Use the Labels control tag to specify which labels are available to apply to the different shapes added to the image:

<Labels name="label" toName="image">
    <Label value="Text" background="green"/>
    <Label value="Handwriting" background="blue"/>
</Labels>

You can change the value of each Label to assign different labels to regions on the OCR task, such as “Letters” and “Numbers” or something else.

Use the Rectangle control tag to add unlabeled rectangles:

<Rectangle name="bbox" toName="image" strokeWidth="3"/>

Using the Rectangle tag instead of the RectangleLabels tag means that you can have annotators perform OCR annotation in three steps: first by creating regions to highlight text, then associating labels with each region, then transcribing the text for each region. This also makes it easier to add pre-annotations for OCR tasks.

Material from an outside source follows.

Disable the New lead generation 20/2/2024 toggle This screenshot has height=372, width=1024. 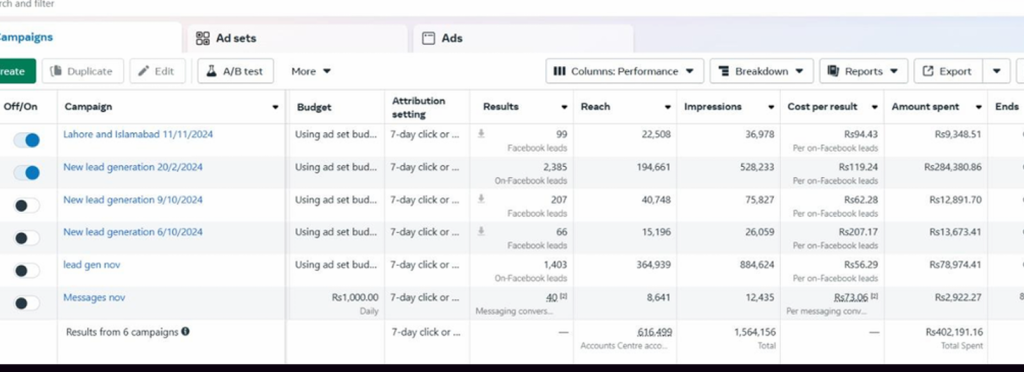coord(27,173)
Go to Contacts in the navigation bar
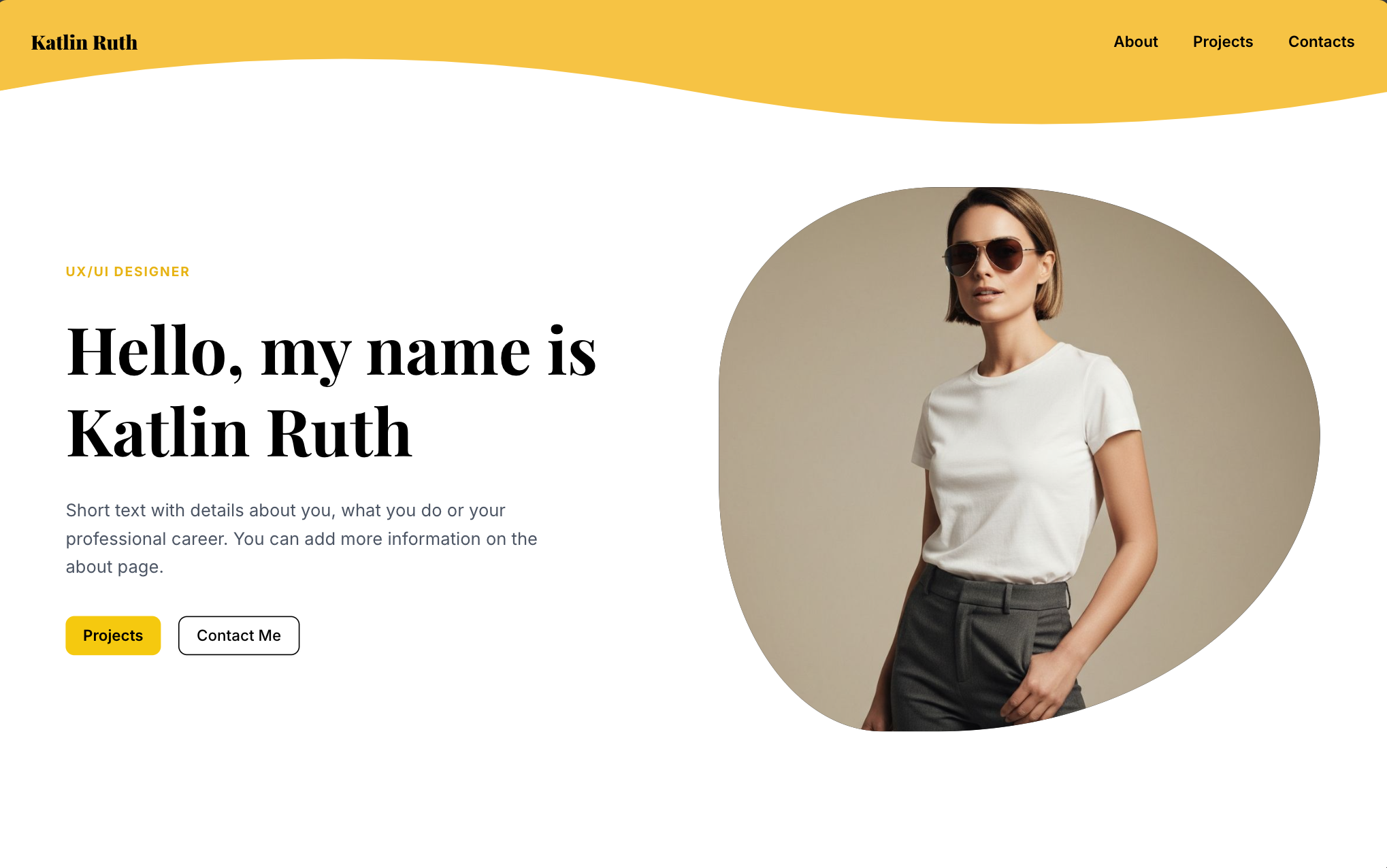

Use the Polygon control tag to add unlabeled polygons:

<Polygon name="poly" toName="image" strokeWidth="3"/>

The strokeWidth argument controls the width of the line outlining the polygon.

Use the TextArea control tag to add transcripts for each region drawn on the image, whether a rectangle or polygon.

<TextArea name="transcription" toName="image"
            editable="true"
            perRegion="true"
            required="true"
            maxSubmissions="1"
            rows="5"
            placeholder="Recognized Text"
            displayMode="region-list"
            />

The editable="true" argument allows annotators to edit the text after submitting it, and displayMode="region-list" means that the text boxes appear in the region list associated with each rectangle or polygon, to make it easier to update the text. perRegion="true" means that each text box applies to a specific region, and required="true" means that annotators must add text to each text box before they can submit the annotation. The placeholder argument lets you specify placeholder text that is shown to annotators before they edit the text box.

About the labeling process

  1. Select a label (e.g. “Handwriting”), create a new bounding box and select it.
  2. Open the Outliner panel if it’s not yet opened. Usually it’s located on the left side.
  3. Add text to each bounding box. Otherwise you will get a warning about missing text because the labeling configuration is using required="true".